> **What you have to do**: Reproduce the ASVAB article below word for word, from its title through its final sentence.

--- Page extract Enclosed Below ---

Your ASVAB Score Matters A LOT-Here’s Why! 

The Armed Service Vocational Aptitude Battery, or ASVAB for short, is the standardized entrance exam used by all 5 branches of the United States of America.  Each branch uses the ASVAB to set minimum standards for their branch of service and to assign new recruits a career classification based on their scores on the ASVAB.

Taking the ASVAB seriously is extremely important.  The ASVAB is designed to place you in the best possible job which matches your intellectual and cognitive abilities.  Your score not only determines which branches of the Armed Services you are eligible to serve in, but it also lays the foundation for your entire military career. 

How Did the ASVAB Become the Standard?

Your ASVAB Score Matters A LOT-Here’s Why! 

In the early twentieth century, the military branches came to the realization that there needed to be a way to differentiate the roles of different soldiers as wars and peace-time responsibilities changed over time and became more complex and focused.

Originally every branch of the military utilized its own process to test and classify new recruits.  This was done with great success through the World War II era, but by 1950 the Armed Forces Qualification Test (AFQT) was introduced as the new standard for all branches of service to use in career placement for recruits.

--- End of Enclosed Page extract ---
--- The data Enclosed Below ---

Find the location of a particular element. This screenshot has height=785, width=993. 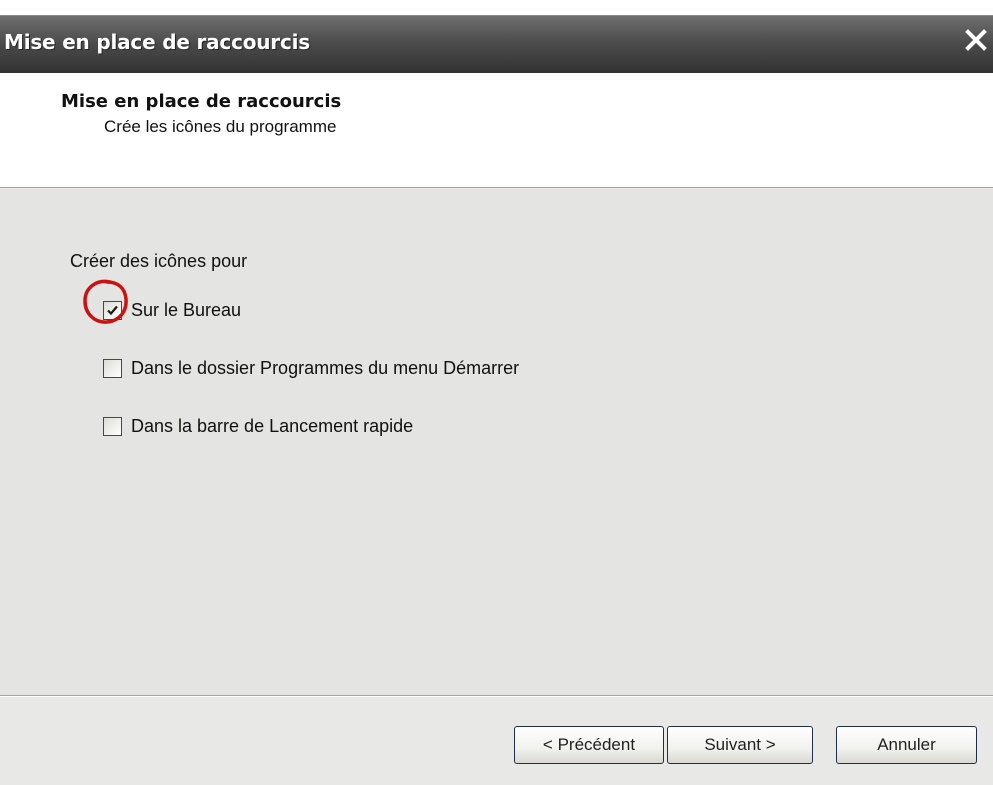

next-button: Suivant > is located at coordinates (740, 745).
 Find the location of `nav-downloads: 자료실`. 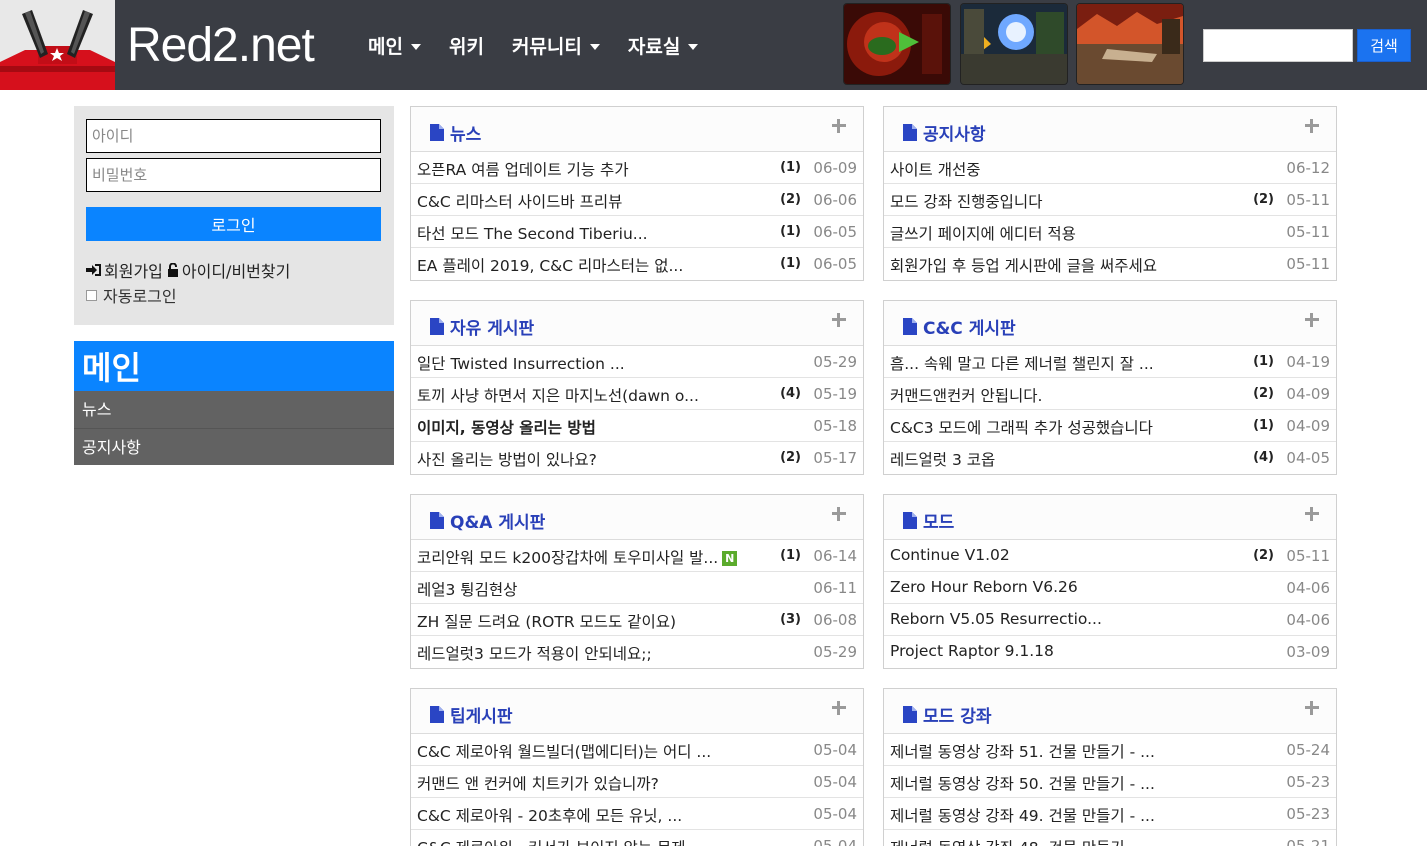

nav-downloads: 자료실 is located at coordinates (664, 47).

--- End of Enclosed The data ---

> **Reply**:
Your ASVAB Score Matters A LOT-Here’s Why! 

The Armed Service Vocational Aptitude Battery, or ASVAB for short, is the standardized entrance exam used by all 5 branches of the United States of America.  Each branch uses the ASVAB to set minimum standards for their branch of service and to assign new recruits a career classification based on their scores on the ASVAB.

Taking the ASVAB seriously is extremely important.  The ASVAB is designed to place you in the best possible job which matches your intellectual and cognitive abilities.  Your score not only determines which branches of the Armed Services you are eligible to serve in, but it also lays the foundation for your entire military career. 

How Did the ASVAB Become the Standard?

Your ASVAB Score Matters A LOT-Here’s Why! 

In the early twentieth century, the military branches came to the realization that there needed to be a way to differentiate the roles of different soldiers as wars and peace-time responsibilities changed over time and became more complex and focused.

Originally every branch of the military utilized its own process to test and classify new recruits.  This was done with great success through the World War II era, but by 1950 the Armed Forces Qualification Test (AFQT) was introduced as the new standard for all branches of service to use in career placement for recruits.